Autrefois, unique
paroisse de Dunkerque, l'église Saint-Eloi était
la sépulture de nombreux notables et autres
personnes qui pouvaient acquitter les droits d'inhumations.
Autorisées de 1452 à 1777, ces inhumations
constituaient une source de recettes pour la
Fabrique de l'église mais surtout un réel
danger pour les paroissiens : l'humidité et la
teneur en sel du sol ne pouvaient que conserver
les cadavres et certains germes
générant
ainsi odeurs de putréfaction et risques d'épidémies!

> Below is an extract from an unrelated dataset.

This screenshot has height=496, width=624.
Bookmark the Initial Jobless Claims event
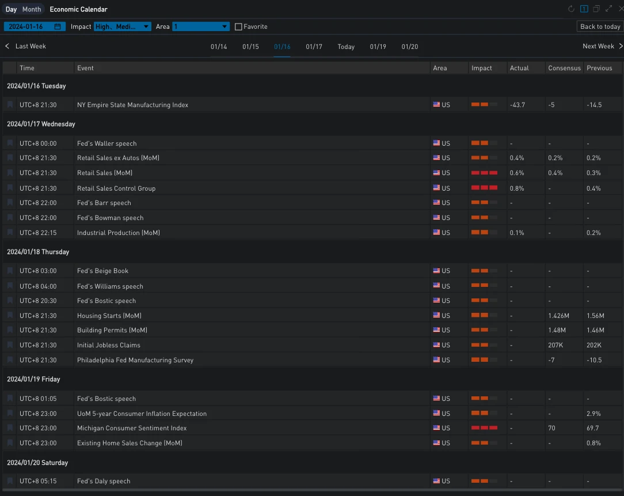[10, 345]
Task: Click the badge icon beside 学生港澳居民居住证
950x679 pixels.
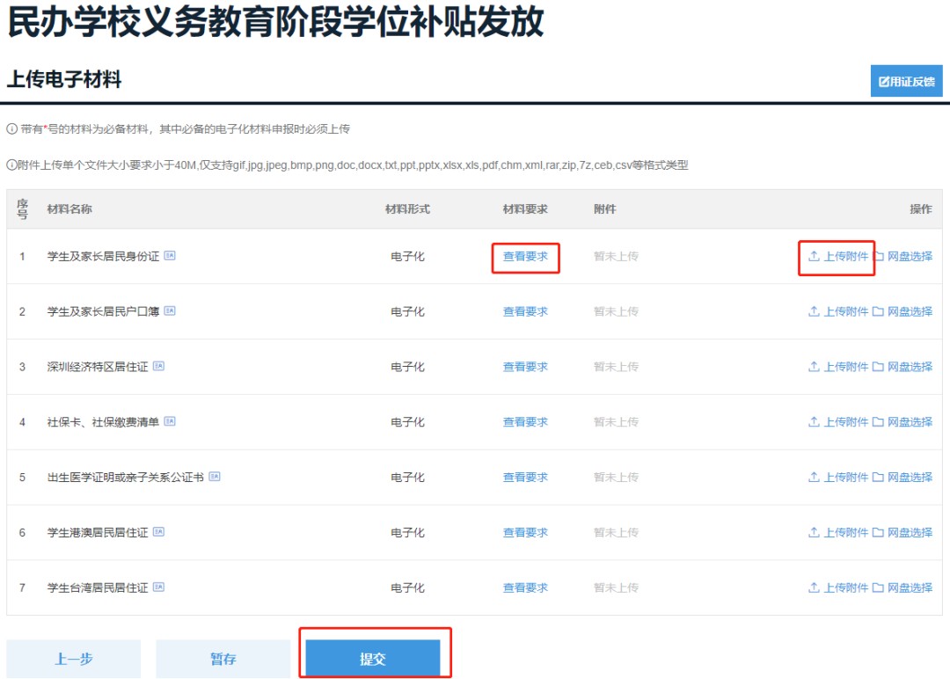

C'est la nécessité d'élever un péristyle et
de construire de nouveaux piliers dans l'église
qui détermine au mois de décembre 1782, M. de
Calonne, Intendant de Flandre et d'Artois, ainsi
que MM. du Magistrat à ordonner que l'on procède
aux travaux d'assainissement du sanctuaire en
exhumant le maximum de cadavres.
Ces travaux sont menés sous la responsabilité
de M.Hecquet, Chirurgien-Major des Hôpitaux du
Roi. Celui-ci rédige l'avancement des travaux
dans un mémoire, nous laissant ainsi quelques
anecdotes.
Hecquet sans parler d'asepsie ou de stérilisation,
est parfaitement conscient des risques de
contamination auxquels s'exposeront ses ouvriers.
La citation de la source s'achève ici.